NORFOLK (NNS) -- Sailors aboard the aircraft carrier USS George Washington (CVN 73) finished the Shipboard Consolidated Offload and Outfitting Plan (SCOOP), in preparation for refueling and complex overhaul (RCOH) maintenance scheduled for Aug. 4.
George Washington offloaded 60,000 line items of repair parts from storerooms, emptied approximately 2,300 spaces, and used 45,000 triwalls of items from work centers around the ship during SCOOP.
"We finished SCOOP 25 percent earlier than scheduled," said Lt. Cmdr. Michael Kidd, George Washington's SCOOP coordinator. "We were scheduled to complete SCOOP May 22, and this is the fastest SCOOP on record for a Nimitz-class aircraft carrier."
SCOOP, which is similar to a household goods move, but on a larger scale, required a lot of people, moving parts and planning, but with the work of the George Washington crew, the ship was able to get an early start on things so deadlines could be met.
"We started preparing for SCOOP early on," said Boatswain's Mate 2nd Class Jason Wyatt, George Washington's Deck departmental SCOOP coordinator. "As soon as we heard about what needed to be done, we started staging our spaces to ensure the actual offload would go smoothly. We moved everything to a centralized location so we just had to offload the items from there instead of from all our spaces all over the ship."

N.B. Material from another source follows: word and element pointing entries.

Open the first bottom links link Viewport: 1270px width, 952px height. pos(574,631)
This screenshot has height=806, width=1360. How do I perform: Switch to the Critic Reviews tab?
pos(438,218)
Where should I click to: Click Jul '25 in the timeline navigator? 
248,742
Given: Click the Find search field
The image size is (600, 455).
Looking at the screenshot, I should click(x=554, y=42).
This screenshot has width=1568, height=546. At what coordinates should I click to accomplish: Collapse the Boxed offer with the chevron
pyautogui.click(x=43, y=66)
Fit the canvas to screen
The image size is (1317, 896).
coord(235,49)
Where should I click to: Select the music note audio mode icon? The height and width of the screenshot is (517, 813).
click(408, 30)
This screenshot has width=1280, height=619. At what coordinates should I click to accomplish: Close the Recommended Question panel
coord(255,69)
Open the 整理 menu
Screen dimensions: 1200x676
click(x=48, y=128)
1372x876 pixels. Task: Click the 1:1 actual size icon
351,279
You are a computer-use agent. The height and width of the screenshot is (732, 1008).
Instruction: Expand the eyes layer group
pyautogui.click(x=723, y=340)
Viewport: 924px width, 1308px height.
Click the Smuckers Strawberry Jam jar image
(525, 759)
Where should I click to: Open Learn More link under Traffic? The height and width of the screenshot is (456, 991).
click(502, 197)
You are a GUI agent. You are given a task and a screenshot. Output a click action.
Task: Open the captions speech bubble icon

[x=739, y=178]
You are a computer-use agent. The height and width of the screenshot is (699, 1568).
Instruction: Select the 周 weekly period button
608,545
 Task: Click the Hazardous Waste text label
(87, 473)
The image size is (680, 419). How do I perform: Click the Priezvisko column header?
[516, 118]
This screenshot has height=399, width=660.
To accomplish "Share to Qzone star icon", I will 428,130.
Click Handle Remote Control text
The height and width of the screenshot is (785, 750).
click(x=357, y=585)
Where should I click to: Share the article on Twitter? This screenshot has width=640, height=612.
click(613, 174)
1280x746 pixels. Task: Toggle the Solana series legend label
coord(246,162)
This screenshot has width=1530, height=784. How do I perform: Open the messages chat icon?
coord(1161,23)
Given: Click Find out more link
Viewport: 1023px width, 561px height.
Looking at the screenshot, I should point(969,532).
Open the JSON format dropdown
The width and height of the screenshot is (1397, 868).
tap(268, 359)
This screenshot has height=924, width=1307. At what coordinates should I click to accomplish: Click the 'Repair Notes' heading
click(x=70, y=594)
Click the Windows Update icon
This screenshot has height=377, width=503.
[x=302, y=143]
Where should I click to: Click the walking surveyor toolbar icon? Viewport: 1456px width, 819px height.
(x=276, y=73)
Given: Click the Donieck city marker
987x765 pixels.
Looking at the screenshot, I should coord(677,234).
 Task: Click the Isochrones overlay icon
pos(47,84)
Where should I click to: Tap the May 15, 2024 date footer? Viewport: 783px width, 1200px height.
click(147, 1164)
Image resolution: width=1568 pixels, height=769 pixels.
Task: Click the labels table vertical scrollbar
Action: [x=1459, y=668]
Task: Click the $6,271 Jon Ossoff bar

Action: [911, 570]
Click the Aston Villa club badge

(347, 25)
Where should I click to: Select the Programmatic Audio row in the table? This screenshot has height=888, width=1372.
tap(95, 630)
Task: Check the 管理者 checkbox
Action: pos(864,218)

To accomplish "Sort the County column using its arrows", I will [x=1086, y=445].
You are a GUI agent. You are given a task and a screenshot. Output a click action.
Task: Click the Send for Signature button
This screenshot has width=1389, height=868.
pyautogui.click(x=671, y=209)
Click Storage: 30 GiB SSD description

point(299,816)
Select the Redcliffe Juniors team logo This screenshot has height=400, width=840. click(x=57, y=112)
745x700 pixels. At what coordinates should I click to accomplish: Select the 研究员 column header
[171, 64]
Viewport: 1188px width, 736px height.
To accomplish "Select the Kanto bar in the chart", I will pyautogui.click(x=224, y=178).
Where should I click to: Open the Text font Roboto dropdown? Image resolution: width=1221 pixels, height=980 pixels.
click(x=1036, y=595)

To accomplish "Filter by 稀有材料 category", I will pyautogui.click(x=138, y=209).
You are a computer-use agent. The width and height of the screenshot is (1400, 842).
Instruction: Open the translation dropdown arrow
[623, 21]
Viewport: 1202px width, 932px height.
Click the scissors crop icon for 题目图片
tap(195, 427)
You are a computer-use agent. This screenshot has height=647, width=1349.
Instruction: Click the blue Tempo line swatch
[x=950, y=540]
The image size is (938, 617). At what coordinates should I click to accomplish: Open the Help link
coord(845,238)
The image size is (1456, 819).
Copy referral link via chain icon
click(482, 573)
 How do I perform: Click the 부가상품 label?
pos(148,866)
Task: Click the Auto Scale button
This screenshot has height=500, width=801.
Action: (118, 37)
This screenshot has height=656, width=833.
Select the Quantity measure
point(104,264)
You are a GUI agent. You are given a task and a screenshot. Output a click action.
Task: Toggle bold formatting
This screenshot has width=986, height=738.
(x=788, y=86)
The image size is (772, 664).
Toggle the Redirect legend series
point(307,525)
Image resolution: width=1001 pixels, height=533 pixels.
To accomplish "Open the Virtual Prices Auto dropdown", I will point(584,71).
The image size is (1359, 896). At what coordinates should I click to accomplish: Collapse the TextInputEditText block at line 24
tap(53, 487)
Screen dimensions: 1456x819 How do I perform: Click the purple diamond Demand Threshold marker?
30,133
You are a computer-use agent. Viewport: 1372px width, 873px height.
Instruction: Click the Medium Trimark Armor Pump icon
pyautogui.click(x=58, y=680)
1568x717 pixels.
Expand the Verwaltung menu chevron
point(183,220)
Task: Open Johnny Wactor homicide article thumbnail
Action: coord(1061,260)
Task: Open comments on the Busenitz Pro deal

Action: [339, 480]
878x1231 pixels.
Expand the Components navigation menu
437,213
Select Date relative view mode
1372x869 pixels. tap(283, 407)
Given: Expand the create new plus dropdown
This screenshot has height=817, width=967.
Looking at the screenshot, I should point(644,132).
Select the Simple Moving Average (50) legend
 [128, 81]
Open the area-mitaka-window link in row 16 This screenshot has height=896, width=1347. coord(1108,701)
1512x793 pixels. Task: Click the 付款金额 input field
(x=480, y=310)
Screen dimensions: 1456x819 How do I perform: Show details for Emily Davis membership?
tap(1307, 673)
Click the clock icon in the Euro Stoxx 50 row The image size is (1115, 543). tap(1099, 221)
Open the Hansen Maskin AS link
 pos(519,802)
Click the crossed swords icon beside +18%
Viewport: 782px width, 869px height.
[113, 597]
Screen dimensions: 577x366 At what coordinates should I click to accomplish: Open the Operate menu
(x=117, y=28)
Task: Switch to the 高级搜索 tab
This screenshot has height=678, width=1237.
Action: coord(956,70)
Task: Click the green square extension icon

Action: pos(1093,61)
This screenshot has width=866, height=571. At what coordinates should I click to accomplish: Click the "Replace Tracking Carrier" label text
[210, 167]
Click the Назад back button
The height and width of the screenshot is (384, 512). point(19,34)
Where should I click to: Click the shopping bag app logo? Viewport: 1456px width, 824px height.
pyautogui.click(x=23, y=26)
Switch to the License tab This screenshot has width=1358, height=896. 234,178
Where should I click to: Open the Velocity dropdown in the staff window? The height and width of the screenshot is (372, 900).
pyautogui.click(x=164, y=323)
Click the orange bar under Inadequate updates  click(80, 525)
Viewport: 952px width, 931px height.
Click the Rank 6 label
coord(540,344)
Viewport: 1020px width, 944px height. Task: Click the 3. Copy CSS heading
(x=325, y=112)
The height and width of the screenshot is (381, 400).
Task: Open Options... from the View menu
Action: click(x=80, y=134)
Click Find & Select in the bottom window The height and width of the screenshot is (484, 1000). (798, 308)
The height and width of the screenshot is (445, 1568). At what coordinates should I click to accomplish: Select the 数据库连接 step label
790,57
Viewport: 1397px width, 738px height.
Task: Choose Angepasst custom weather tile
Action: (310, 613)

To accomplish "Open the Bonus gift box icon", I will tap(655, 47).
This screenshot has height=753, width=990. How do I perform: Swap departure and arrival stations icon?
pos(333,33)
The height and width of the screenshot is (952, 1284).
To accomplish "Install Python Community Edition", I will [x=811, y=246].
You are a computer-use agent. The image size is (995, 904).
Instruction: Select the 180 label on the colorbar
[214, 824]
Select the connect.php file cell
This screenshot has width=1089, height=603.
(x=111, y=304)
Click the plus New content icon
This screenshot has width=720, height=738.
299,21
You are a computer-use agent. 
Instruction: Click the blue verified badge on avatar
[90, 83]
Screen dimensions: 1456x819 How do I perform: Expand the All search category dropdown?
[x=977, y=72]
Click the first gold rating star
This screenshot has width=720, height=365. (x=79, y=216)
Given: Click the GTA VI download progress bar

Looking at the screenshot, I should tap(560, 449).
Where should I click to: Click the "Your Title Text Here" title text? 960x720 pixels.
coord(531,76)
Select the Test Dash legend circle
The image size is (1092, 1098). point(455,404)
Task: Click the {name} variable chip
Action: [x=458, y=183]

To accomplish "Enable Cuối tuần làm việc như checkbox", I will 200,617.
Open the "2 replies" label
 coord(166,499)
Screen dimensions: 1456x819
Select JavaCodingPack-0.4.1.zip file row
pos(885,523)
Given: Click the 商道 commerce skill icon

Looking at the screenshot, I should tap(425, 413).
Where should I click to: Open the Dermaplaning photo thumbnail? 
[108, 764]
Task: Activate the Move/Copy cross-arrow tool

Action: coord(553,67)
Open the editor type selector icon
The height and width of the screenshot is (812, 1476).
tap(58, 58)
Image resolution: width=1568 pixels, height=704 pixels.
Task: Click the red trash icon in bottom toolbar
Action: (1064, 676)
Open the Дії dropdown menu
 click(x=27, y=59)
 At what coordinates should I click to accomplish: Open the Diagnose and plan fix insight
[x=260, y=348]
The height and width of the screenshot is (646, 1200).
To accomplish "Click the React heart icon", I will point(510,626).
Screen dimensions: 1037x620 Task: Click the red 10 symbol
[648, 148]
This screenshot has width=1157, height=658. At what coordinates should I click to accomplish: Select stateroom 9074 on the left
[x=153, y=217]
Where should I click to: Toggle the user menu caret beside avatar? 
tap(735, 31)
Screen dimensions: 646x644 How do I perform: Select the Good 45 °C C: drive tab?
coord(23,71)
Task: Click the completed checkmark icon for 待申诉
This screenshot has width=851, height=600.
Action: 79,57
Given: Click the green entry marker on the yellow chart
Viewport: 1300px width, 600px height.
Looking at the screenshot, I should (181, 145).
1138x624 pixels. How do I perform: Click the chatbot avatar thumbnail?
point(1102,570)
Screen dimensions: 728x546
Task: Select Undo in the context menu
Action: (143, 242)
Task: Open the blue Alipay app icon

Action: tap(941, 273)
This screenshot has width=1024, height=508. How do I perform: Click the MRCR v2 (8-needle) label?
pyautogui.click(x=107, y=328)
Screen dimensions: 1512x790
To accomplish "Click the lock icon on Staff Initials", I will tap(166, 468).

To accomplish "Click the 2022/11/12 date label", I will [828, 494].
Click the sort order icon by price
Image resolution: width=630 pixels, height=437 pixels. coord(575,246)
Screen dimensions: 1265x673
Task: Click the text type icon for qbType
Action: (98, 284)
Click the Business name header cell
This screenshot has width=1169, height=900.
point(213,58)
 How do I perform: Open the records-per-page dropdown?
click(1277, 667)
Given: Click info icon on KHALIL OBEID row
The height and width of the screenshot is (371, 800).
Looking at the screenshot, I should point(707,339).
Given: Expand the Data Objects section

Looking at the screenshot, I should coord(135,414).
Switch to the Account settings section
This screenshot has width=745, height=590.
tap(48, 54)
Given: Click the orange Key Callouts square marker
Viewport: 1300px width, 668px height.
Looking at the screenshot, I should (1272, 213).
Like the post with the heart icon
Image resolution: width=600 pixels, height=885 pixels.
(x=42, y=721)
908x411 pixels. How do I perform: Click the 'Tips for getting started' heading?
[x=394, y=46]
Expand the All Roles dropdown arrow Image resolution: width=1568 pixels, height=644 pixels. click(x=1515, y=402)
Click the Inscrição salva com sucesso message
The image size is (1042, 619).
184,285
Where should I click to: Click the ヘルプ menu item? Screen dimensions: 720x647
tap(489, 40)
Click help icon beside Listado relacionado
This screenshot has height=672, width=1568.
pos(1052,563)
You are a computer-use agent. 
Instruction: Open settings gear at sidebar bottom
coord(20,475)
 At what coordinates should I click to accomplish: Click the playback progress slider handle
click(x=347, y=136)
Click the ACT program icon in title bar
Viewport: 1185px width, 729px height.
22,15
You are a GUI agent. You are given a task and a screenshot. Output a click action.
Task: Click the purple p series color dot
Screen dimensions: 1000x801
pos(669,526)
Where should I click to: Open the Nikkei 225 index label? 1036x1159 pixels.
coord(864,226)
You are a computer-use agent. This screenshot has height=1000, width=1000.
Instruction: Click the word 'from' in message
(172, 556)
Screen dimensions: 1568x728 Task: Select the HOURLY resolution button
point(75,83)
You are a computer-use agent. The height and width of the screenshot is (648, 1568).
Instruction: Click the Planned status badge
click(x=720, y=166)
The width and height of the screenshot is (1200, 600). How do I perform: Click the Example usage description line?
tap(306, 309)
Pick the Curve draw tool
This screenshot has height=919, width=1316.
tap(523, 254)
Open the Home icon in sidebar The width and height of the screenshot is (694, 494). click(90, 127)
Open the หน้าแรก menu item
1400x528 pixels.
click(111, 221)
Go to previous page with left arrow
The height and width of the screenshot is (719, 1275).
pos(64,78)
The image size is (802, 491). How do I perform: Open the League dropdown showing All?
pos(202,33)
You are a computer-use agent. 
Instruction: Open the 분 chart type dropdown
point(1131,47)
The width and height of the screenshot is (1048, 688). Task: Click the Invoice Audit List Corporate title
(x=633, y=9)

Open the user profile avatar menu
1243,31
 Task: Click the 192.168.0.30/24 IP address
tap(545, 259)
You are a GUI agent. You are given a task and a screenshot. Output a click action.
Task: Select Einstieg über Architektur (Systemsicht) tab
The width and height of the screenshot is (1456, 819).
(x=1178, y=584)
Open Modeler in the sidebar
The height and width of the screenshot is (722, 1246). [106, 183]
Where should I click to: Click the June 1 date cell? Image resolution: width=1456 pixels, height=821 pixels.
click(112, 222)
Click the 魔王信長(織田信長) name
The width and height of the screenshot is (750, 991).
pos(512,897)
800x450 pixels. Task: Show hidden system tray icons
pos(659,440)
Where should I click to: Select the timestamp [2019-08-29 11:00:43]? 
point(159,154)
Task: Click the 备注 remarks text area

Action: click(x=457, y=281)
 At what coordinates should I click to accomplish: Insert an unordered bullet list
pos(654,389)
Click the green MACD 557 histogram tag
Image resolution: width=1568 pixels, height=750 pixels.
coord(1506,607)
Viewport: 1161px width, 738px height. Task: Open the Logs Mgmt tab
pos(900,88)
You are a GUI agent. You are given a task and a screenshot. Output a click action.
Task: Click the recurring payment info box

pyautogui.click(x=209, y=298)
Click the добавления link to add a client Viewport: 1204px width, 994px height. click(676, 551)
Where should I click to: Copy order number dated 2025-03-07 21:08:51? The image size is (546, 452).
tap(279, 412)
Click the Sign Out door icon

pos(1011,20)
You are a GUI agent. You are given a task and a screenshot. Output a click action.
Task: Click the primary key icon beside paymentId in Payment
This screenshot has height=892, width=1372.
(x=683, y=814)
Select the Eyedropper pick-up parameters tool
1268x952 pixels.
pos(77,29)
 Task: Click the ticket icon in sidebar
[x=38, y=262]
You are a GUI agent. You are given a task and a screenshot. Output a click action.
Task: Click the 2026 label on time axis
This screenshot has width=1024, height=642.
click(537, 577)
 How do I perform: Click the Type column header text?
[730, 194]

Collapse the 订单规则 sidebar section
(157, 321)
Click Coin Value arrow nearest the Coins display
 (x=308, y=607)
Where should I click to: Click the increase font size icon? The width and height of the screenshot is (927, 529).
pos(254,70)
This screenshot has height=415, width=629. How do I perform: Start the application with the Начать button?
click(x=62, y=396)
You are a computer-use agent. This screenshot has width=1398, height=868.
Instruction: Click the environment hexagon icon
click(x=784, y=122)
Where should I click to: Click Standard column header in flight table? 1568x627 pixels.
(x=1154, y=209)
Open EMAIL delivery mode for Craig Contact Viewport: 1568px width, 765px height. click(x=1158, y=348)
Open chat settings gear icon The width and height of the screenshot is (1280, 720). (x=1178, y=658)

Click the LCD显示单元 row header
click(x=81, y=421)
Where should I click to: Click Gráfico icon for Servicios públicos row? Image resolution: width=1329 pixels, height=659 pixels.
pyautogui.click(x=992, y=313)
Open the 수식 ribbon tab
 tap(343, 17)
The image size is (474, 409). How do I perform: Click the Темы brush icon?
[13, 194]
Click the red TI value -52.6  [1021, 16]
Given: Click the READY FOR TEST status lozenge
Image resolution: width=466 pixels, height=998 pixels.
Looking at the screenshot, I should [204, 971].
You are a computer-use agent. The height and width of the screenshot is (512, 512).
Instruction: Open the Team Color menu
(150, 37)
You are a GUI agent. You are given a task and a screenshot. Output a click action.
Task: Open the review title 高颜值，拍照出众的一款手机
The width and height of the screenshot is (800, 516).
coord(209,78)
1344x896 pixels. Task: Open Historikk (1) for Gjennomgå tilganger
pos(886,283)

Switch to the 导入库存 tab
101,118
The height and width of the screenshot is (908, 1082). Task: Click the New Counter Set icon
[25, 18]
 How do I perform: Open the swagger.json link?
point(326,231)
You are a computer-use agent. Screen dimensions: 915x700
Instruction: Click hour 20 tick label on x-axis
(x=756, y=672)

According to Wyatt, one of the most difficult parts was ensuring all the divisions within deck department all matched the pace of the SCOOP process. George Washington's deck department was the first department to complete SCOOP and took about 25 days to complete.
"Since SCOOP is finished and out of the way, we can start on the maintenance we need to do before we actually get to the yards," said Kidd. "We're now doing what is called Smart Start. We're going to try to knock out as much of that work as we can to ensure we exit out of the yards on time. It is much cheaper for the Navy to do maintenance here than when we get to the yards."
Smart Start is an RCOH preparation phase before the ship moves to the shipyard in Newport News, Virginia. It involves setting up wiring and cableways and ventilation needed for RCOH and ensuring the contractors have the necessary work centers ready for work.
George Washington will be dry-docked at Newport News Shipbuilding (NNS), a division of Huntington Ingalls Industries for a slated 48-month RCOH maintenance period early August 2017.